In the log messages and stack traces that you've shown, there is nothing wrong at all. These are all DEBUG level messages. (c3p0 & com.mchange libraries should usually be logged at INFO.)
c3p0 & mchange-commons-java check for potential config information in lots of different places. In many of those places, they find nothing, and so move on. Logging at DEBUG, you are watching the process of libraries checking for, e.g., /mchange-log.properties, in the CLASSPATH and failing to find it. At DEBUG, the libraries log that they looked, that they did not find, and the Exception that went along with not finding.
None of this is of concern at all. It is normal.

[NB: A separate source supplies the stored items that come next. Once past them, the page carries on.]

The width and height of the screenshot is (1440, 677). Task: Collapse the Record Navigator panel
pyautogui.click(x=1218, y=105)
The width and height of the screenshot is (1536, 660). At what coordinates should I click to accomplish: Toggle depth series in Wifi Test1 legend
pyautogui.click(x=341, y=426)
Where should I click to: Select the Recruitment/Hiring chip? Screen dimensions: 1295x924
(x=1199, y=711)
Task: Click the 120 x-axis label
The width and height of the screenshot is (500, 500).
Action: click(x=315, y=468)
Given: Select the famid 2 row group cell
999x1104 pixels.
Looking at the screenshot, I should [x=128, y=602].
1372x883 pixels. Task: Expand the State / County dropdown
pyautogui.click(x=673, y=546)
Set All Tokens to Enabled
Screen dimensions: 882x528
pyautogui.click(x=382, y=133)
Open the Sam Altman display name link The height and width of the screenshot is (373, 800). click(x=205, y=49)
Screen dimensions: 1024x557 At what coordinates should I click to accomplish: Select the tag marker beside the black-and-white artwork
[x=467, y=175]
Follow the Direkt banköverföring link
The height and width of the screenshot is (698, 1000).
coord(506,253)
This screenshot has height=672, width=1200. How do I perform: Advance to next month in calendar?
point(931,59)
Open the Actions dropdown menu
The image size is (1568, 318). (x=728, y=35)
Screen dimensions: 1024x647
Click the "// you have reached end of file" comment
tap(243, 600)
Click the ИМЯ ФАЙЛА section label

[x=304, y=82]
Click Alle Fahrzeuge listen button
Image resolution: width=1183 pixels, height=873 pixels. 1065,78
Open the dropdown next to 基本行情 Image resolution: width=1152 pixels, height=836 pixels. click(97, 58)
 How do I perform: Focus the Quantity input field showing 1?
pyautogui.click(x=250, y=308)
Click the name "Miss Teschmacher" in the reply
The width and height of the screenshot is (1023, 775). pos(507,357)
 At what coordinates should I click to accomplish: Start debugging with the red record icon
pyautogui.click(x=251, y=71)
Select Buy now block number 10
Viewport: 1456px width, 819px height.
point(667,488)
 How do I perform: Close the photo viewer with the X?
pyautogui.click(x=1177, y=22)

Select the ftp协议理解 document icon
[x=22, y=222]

The main question is whether the config users put in c3p0-config.xml is taking. You are using a relative directory for the file, rather than an absolute filesystem location. I presume that will work, with relative being interpreted relative to the working directory of the process, but I'm not sure it will work, and even if it does, are you sure that it won't be fragile, depend on how users start up your process? Will users run a script that will ensure the proper working directory?